WORK TASK ::
Further down are entries; set down exactly and only the lines from the one with "Viewport: 1456px width, 830px" up to and including the one with "Task: Click the Resource Monitor button", dropping each picture.

Stored data entries
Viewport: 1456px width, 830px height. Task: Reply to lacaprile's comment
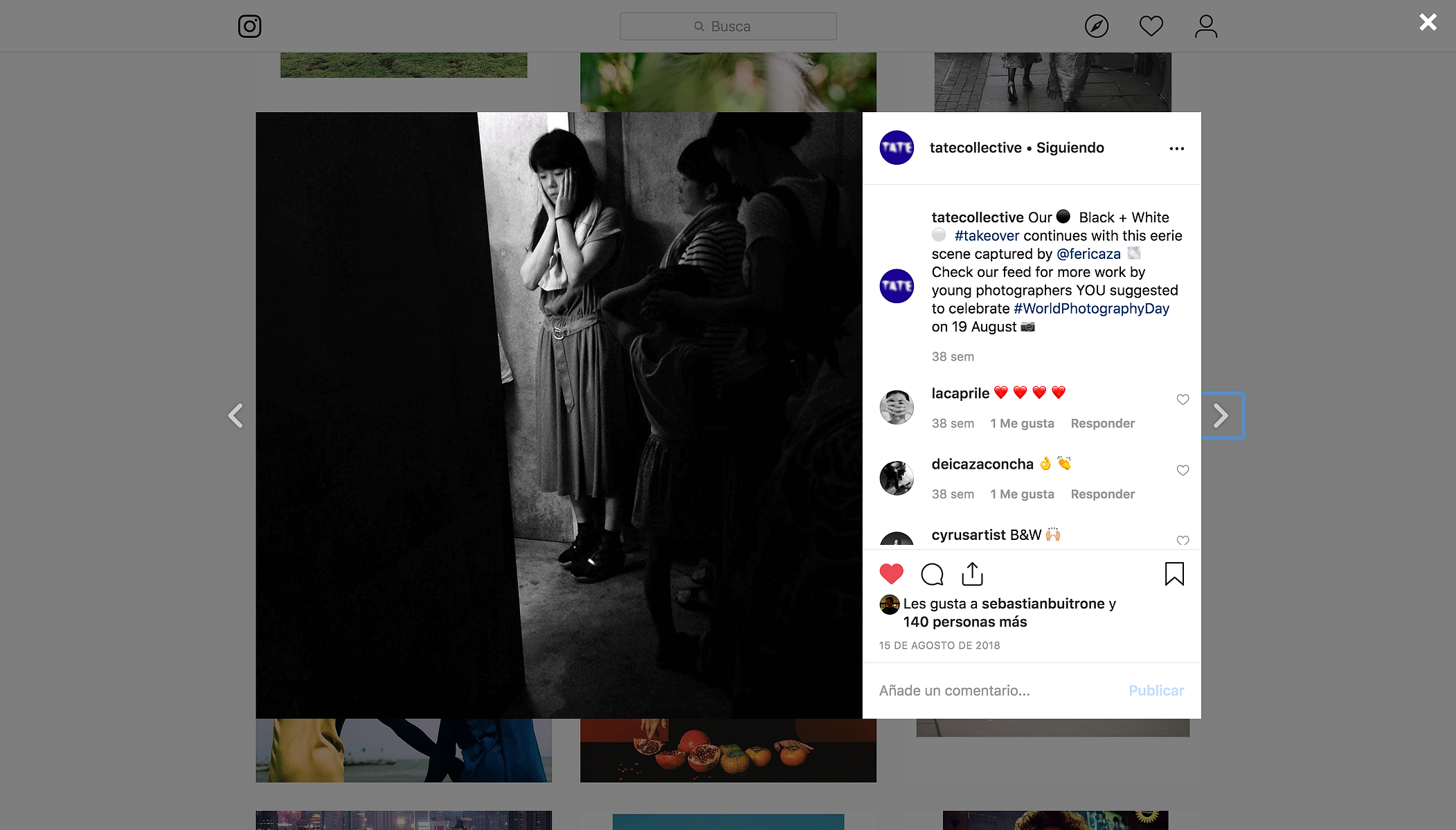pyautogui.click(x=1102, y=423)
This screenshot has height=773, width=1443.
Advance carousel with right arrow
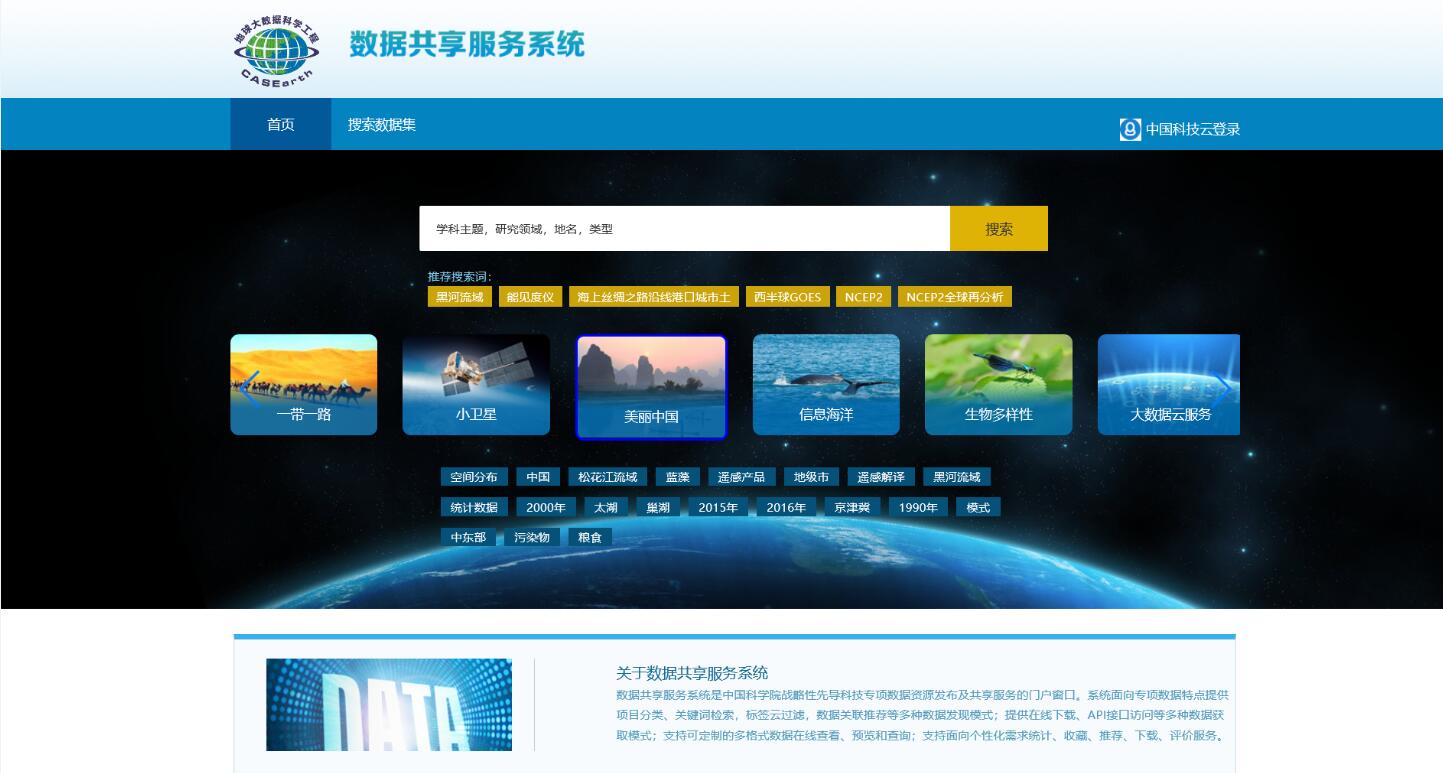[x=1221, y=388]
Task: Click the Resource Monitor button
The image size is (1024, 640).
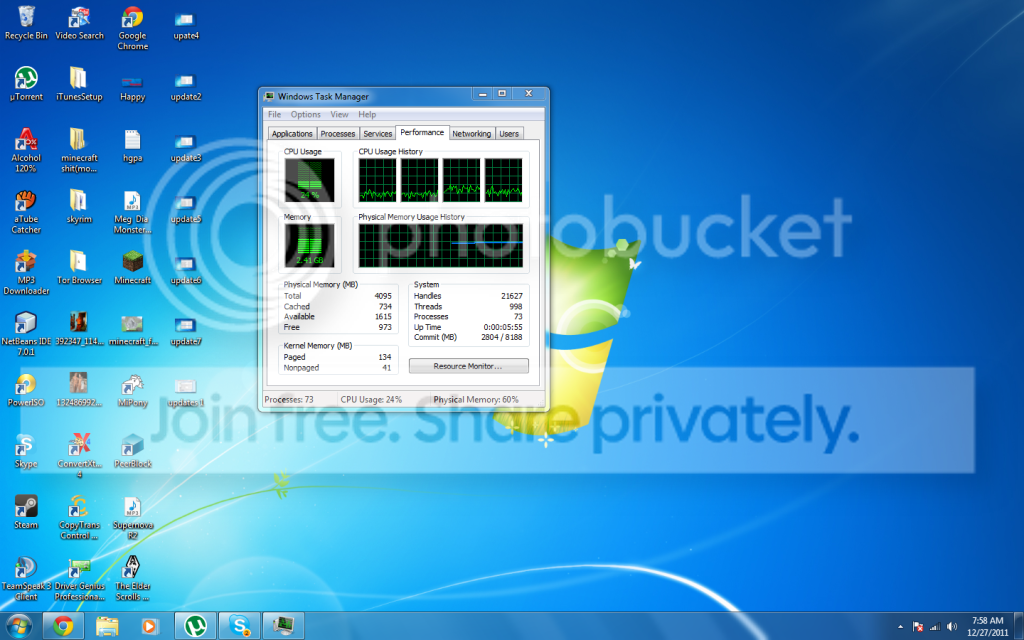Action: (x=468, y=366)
* * *
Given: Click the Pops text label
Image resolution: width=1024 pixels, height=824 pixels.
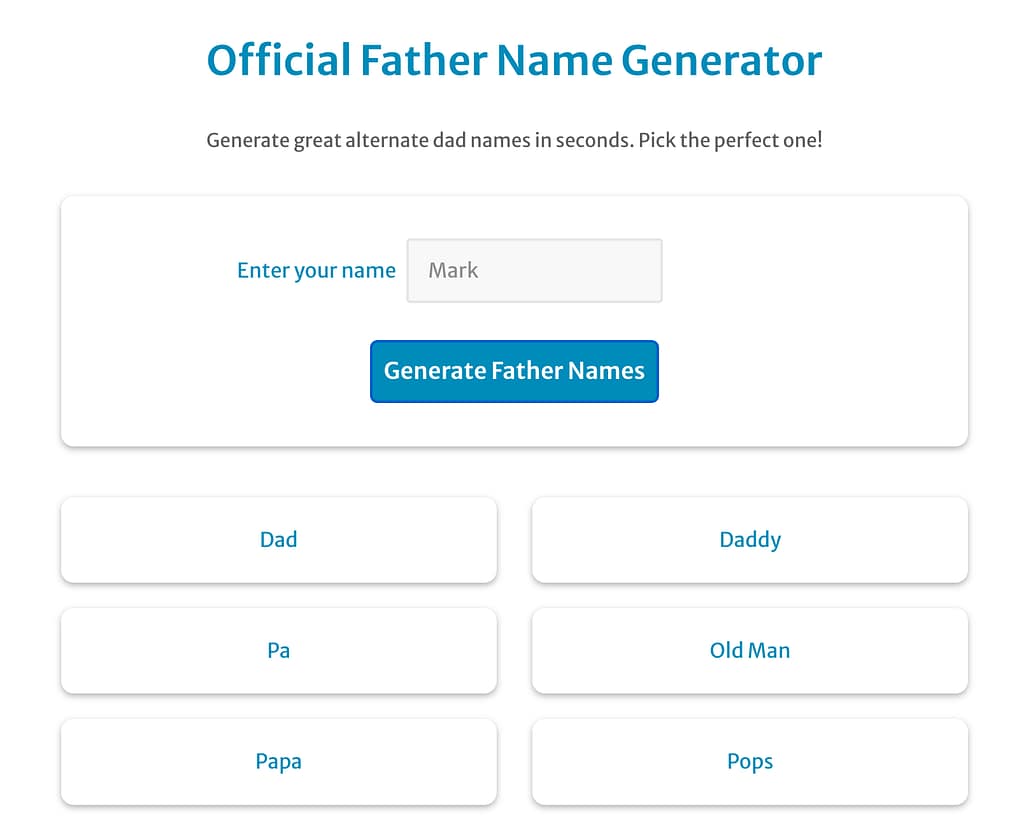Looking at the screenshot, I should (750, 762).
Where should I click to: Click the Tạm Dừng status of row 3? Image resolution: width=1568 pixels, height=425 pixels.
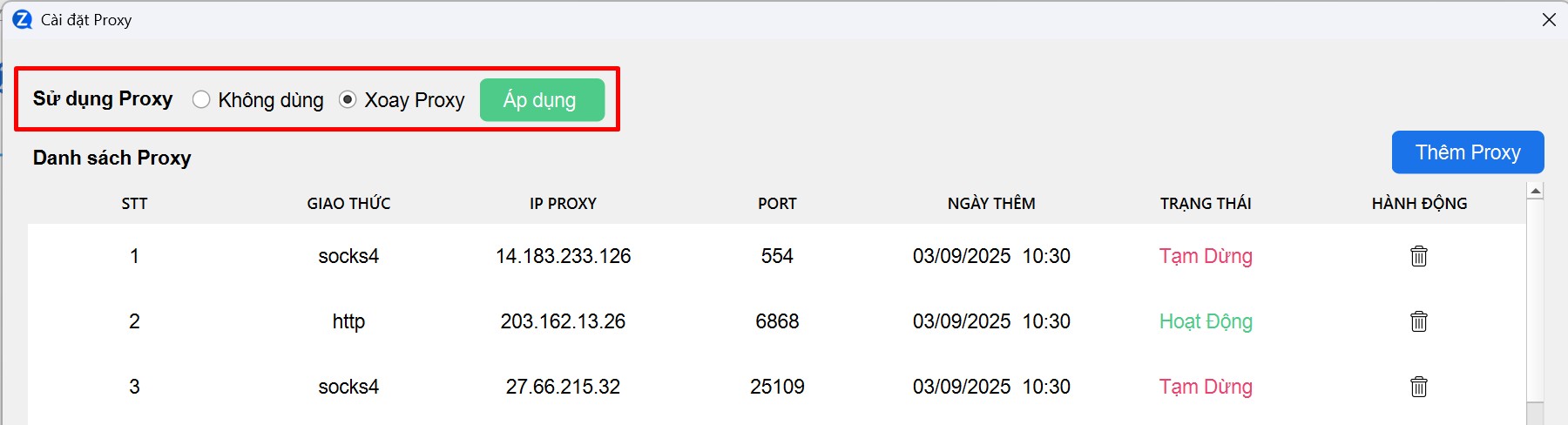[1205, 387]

WRITTEN RESPONSE ::
Viewport: 1456px width, 830px height. Task: Reply to lacaprile's comment
pyautogui.click(x=1102, y=423)
This screenshot has height=773, width=1443.
Advance carousel with right arrow
[x=1221, y=388]
Task: Click the Resource Monitor button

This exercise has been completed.